Business demands are changing rapidly and communications service providers (CSPs) are struggling keep pace. In order to manage keep on top of and manage the demands of their customers, CSPs require automation of service and network operations.
As we’re catapulted faster than expected into a digital-first future, CSPs can’t afford gaps and broken areas within their infrastructure that were previously addressed by humans. Automation will be necessary for areas like the move to the cloud for network functions and IT systems, managing complex 5G networks, and allocating resources on demand. The good news is many already understand this. Analysys Mason found that network automation is a top-five initiative for 75% of the 52 CSPs that they recently surveyed.
Which begs the question; where should CSPs start to accelerate their automation journey?
As CSPs put far-reaching automation strategies in place before technology’s demands outpace what the business can handle, here are three practical starting areas they should consider:
The automation journey starts with the workforce
Above all else, CSPs need to ensure their workforce has the right skillset in place. Building a team of automation embracers and enablers, including those who openly embrace a cloud operations mindset, will set them on the right path. This will require, not just recruits, but reskilling your current workforce on the latest technologies and practices to work alongside automation (including cloud, DevOps best practices, microservices, machine learning, and continuous integration and continuous delivery (CI/CD) tools). But this cannot be a one-time event; it must be something that becomes part of your company’s employee journey.
It’s also important that automation is not just a business shift, but a mindset change for employees. It involves continuous education of the workforce, so they understand how automation allows them to focus on other, more substantial complexities.
Implement the right foundational technologies
CSPs need to introduce the technology platform, ecosystem and process for incremental automation at the heart of their networks. Just like the critical technologies your workforce must be familiar with, the same goes when transforming your operations support and network management systems.
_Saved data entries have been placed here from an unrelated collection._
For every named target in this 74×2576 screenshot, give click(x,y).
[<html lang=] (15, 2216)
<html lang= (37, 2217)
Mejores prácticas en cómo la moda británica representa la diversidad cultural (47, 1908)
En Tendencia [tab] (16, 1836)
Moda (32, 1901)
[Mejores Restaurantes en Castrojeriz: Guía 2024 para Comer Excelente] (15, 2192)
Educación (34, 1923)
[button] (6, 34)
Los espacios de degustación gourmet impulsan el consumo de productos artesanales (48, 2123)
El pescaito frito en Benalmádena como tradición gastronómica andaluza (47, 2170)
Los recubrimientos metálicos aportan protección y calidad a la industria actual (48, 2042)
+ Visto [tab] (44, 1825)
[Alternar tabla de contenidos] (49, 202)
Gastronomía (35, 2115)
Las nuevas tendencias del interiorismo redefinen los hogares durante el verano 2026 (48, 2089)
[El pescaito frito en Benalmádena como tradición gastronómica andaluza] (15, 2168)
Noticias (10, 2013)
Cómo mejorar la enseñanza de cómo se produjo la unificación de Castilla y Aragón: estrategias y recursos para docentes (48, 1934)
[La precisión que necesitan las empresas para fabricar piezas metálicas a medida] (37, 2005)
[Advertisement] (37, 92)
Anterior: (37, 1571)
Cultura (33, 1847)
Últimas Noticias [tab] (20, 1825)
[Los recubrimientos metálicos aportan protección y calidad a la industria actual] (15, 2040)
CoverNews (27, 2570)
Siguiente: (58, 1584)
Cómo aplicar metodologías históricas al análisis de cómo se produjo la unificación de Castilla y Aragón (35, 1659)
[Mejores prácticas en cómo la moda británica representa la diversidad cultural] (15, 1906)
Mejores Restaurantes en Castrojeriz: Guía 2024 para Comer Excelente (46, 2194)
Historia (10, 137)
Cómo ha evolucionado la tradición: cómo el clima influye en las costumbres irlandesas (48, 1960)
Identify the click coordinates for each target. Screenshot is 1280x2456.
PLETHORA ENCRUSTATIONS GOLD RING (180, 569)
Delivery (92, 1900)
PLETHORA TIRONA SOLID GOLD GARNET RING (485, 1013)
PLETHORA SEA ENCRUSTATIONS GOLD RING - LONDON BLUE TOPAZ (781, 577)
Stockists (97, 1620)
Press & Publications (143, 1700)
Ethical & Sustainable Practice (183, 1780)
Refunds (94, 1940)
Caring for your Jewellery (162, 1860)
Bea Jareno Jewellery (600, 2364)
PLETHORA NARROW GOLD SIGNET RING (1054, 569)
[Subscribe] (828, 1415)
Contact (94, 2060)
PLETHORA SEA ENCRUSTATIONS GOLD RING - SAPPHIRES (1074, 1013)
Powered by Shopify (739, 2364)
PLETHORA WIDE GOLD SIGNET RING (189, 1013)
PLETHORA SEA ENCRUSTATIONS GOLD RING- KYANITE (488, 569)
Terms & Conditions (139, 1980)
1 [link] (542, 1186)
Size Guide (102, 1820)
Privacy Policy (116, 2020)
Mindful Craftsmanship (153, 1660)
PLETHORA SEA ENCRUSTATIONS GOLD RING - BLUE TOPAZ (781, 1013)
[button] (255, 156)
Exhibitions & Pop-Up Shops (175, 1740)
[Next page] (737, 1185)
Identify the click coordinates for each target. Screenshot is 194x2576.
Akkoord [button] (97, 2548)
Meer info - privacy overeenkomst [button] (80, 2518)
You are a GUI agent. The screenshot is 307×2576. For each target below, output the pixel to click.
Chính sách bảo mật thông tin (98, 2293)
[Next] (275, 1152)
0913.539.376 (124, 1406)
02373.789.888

For example, Amdocs’ plan to move towards a more open, modular, standards-based and cloud-centric approach for our product portfolio began already many years ago. This is because we knew technology was changing quickly, and our customers needed to be able to update their operations and use automated systems to address their specific requirements and priorities – all within a much tighter timeframe. To prepare for this change, we began adopting open development approaches via software, using industry-standard APIs, microservices architecture, embedded AI, CI/CD tools and testing automation.
Telecoms businesses must be prepared to introduce the foundational technologies that will enable them to introduce automation, when it’s required.
Identifying quick wins
Right from the start, CSPs must define what exactly they want to gain from automation. Some of the most prominent use cases relate to addressing the incredible pressures CSPs are under to deliver cost savings. For example, CSPs are moving operations systems and network capabilities into the cloud in a phased manner, to drive efficiencies and total cost of ownership savings. Automation can help transition the manual tasks involved with this migration into standardized, repeatable practices. This can help CSPs achieve co-existence between traditional and cloud-based systems and networks, much more quickly.
Automation can also ensure that networks can deliver the QoS to power new services, such as those powered by 5G. For example, opportunities arising from the new work-from-anywhere and network-on-demand mindset, such as for robotics in hospitals. 5G network slicing will be a critical for these new services, ensuring that they have the allocated the capacity and to meet expected performance. It creates a wide array of service orchestration and management complexities that automation can help make sense of.
In today’s dynamic and uncertain environment, service providers can’t continue managing service and network operations as they have in the past. To keep pace with evolving expectations and network demands, automation strategies will be one of the most critical enablers. By preparing your workforce now, implementing the right technologies and identifying opportunities for quick wins, you’ll be far well-positioned to capture any potential value, as it becomes available.